Un futuro incierto es el que les espera a los inmigrantes indocumentados
que residen en Georgia, tras la aprobación ayer de la Ley de Seguridad
y Conformidad con la Inmigración o SB529 por parte de Sonny Perdue, gobernador
del estado.
Perdue dio paso con su firma a la ley, que es considerada por las organizaciones
comunitarias como la más nociva que ha surgido en Georgia en los últimos
años (ver recuadro con detalles de la ley).
El proyecto SB529 fue patrocinado por el senador republicano Chip Rogers,
y desde un inicio fue respaldado por la mayoría de políticos del estado,
especialmente por los republicanos.
Entre los estatutos de la ley SB529, se establece la restricción de los
servicios de salud a los indocumentados mayores de 18 años. Sin embargo,
no anula el derecho de las personas de recibir atención médica en caso
de emergencia o el de los niños a recibir educación pública, independientemente
de su situación migratoria.
Pero la ley sí requerirá que se verifique el estatus migratorio de las
personas para solicitar estos beneficios públicos.

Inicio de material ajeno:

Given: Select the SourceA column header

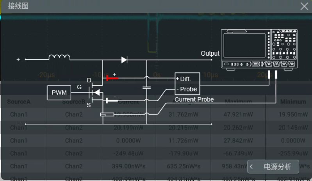Looking at the screenshot, I should click(19, 102).
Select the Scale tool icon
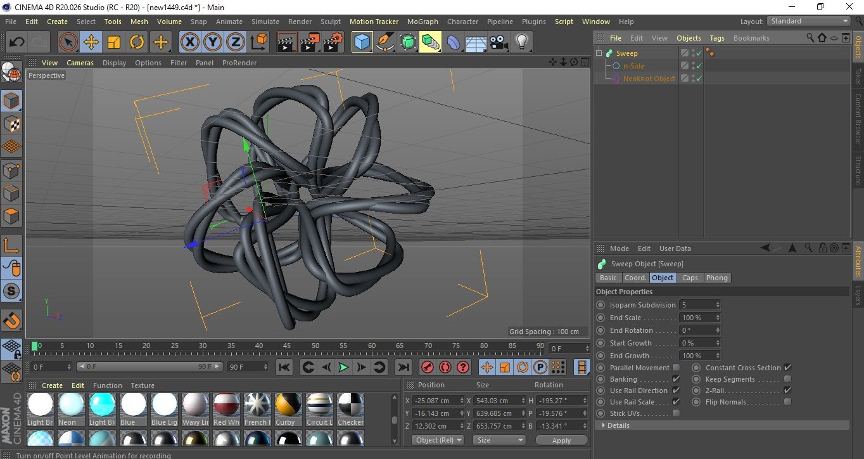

Consternación entre activistas
Pese a que la mayoría de cláusulas de la SB529 no entraran en vigor hasta
en julio de 2007, los líderes activistas ya demostraron su preocupación
al respecto.
Tisha Tallman, directora regional del Fondo México Americano para la
Defensa Legal y Educativa (MALDEF), aseguró que tomará medidas legales
y que denunciará ante los tribunales la ley, pues la considera “inconstitucional”.
Por su parte, el mexicano Joe Mariscal, presidente de la organización
comunitaria Estamos Unidos, mostró resignación en la aprobación de la
SB529. “Ahora solo nos falta esperar que pronto sea aprobada una
reforma migratoria, porque es lo único que ahora puede minimizar el duro
efecto de esta nueva ley”, concluyó.